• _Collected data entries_
━━━━━━
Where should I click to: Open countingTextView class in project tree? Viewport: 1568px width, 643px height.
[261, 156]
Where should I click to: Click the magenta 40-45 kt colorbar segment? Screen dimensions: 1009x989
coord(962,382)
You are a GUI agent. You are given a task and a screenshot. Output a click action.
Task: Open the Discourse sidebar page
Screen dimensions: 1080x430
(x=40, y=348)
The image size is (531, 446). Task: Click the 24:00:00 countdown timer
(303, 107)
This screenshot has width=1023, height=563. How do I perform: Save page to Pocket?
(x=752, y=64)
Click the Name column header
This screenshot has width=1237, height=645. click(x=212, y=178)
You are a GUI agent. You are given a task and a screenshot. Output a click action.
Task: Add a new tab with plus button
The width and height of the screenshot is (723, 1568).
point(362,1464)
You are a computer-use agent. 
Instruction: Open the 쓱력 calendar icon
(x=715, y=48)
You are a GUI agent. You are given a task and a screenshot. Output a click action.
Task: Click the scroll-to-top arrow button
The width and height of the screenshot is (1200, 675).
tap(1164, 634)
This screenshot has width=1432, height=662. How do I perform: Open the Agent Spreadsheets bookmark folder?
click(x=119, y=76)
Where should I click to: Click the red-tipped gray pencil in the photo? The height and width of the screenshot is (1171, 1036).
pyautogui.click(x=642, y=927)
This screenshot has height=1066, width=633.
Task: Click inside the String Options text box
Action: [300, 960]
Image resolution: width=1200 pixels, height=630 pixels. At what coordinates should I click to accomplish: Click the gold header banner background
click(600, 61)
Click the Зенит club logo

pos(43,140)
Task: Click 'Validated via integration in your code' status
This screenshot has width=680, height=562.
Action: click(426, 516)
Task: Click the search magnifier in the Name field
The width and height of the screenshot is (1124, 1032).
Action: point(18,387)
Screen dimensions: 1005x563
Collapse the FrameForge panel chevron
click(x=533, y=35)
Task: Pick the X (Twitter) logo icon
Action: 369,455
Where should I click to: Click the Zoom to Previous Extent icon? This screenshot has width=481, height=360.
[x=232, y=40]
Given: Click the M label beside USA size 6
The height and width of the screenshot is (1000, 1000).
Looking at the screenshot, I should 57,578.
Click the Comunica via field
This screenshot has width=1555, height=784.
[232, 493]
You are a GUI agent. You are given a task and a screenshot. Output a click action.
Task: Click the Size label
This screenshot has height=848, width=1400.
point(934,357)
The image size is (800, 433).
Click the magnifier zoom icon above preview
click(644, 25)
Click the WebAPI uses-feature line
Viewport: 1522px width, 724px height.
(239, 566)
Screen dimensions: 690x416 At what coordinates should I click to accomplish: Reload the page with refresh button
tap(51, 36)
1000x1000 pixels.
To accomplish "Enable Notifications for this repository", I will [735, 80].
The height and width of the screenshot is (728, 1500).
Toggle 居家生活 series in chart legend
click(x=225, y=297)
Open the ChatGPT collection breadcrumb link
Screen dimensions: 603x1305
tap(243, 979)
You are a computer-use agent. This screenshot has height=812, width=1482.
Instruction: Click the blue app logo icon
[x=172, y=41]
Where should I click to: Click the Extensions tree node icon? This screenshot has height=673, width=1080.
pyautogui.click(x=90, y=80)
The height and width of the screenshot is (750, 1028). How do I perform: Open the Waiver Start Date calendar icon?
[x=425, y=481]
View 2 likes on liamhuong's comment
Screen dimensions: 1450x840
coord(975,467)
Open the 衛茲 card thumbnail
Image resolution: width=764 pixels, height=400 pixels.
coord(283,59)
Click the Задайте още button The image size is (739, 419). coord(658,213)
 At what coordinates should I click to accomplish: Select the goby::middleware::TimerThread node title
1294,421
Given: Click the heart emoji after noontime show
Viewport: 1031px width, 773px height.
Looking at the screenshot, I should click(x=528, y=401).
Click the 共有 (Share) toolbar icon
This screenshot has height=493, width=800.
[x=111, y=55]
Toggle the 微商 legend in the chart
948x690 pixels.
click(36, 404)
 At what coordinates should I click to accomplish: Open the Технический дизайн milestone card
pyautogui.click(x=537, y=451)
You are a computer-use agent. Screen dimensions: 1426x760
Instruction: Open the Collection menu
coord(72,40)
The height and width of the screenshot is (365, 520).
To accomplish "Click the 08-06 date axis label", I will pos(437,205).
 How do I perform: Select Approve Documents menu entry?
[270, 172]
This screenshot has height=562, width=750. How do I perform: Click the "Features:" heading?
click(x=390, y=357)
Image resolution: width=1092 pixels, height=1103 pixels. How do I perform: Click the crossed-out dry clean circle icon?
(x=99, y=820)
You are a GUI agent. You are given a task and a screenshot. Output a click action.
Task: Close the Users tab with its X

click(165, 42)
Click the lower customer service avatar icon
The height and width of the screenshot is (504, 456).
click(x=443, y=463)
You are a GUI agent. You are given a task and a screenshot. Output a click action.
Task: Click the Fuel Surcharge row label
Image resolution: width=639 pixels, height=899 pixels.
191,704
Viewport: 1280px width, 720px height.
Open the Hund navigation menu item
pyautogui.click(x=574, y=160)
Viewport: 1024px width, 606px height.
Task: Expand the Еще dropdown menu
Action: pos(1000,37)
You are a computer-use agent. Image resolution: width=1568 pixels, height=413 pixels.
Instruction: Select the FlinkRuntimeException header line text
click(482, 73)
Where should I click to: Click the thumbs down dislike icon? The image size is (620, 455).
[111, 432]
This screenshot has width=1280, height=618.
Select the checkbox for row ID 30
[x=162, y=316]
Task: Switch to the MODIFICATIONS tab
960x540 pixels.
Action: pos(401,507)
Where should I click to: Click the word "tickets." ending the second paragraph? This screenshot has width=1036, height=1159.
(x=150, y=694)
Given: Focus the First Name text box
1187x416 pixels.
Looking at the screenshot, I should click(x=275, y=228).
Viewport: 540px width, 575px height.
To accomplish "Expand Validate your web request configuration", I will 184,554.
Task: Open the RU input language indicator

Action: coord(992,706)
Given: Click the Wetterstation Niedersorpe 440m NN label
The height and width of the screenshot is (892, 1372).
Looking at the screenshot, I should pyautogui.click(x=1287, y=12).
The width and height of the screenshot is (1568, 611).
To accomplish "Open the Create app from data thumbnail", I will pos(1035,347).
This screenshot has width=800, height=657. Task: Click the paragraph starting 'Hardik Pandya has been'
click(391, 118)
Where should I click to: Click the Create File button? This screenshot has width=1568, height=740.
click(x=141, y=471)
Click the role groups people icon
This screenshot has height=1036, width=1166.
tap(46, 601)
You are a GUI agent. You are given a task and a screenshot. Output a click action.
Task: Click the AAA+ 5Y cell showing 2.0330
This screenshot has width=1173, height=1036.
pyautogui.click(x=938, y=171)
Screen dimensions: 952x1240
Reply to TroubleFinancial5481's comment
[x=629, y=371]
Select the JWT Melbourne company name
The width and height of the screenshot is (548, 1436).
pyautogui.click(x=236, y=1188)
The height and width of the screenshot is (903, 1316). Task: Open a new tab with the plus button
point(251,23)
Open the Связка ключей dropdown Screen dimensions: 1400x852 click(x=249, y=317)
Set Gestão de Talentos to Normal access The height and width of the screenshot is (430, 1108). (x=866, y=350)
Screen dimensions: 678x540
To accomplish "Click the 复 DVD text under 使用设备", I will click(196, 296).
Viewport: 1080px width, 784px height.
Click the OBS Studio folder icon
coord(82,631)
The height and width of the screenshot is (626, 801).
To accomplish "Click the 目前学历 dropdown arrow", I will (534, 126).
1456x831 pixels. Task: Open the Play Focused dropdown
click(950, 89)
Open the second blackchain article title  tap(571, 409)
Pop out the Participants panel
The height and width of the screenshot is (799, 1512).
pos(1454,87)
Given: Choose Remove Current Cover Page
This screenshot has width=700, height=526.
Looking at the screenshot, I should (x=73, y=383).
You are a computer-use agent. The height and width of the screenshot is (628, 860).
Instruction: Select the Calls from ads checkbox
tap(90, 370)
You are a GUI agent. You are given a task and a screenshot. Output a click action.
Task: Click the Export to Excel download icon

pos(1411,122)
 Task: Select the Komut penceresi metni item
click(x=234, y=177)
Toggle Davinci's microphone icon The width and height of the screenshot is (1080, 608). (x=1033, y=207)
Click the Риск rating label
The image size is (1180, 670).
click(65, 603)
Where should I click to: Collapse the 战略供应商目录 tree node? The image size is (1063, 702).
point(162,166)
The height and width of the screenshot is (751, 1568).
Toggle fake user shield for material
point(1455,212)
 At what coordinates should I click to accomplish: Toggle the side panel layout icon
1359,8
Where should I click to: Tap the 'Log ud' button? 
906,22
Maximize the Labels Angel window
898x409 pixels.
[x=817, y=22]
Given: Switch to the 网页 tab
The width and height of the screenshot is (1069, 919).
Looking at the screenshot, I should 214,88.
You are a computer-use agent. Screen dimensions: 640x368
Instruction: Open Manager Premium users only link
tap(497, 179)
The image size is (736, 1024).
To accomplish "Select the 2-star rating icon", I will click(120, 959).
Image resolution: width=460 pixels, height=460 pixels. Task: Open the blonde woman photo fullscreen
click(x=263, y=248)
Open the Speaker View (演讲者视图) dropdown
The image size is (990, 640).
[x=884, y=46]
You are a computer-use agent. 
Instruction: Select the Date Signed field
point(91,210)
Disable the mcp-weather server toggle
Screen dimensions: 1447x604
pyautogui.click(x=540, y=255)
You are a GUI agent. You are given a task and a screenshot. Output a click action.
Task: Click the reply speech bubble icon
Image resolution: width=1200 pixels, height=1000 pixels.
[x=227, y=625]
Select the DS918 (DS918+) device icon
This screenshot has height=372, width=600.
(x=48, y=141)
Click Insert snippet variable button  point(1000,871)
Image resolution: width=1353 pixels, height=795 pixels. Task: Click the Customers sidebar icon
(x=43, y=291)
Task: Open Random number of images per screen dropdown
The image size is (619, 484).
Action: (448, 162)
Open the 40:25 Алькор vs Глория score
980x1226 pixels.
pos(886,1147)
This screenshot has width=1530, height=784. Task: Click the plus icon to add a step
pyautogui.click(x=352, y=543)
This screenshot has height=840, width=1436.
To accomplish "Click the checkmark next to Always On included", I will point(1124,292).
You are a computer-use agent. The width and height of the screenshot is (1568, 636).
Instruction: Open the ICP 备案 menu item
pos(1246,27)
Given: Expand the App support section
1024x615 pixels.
━━━━━━
• _Description of the task_
Report each line of the records that holds the word "rating".

• _Answer area_
Click the Риск rating label
To accomplish "Select the 2-star rating icon", I will click(120, 959).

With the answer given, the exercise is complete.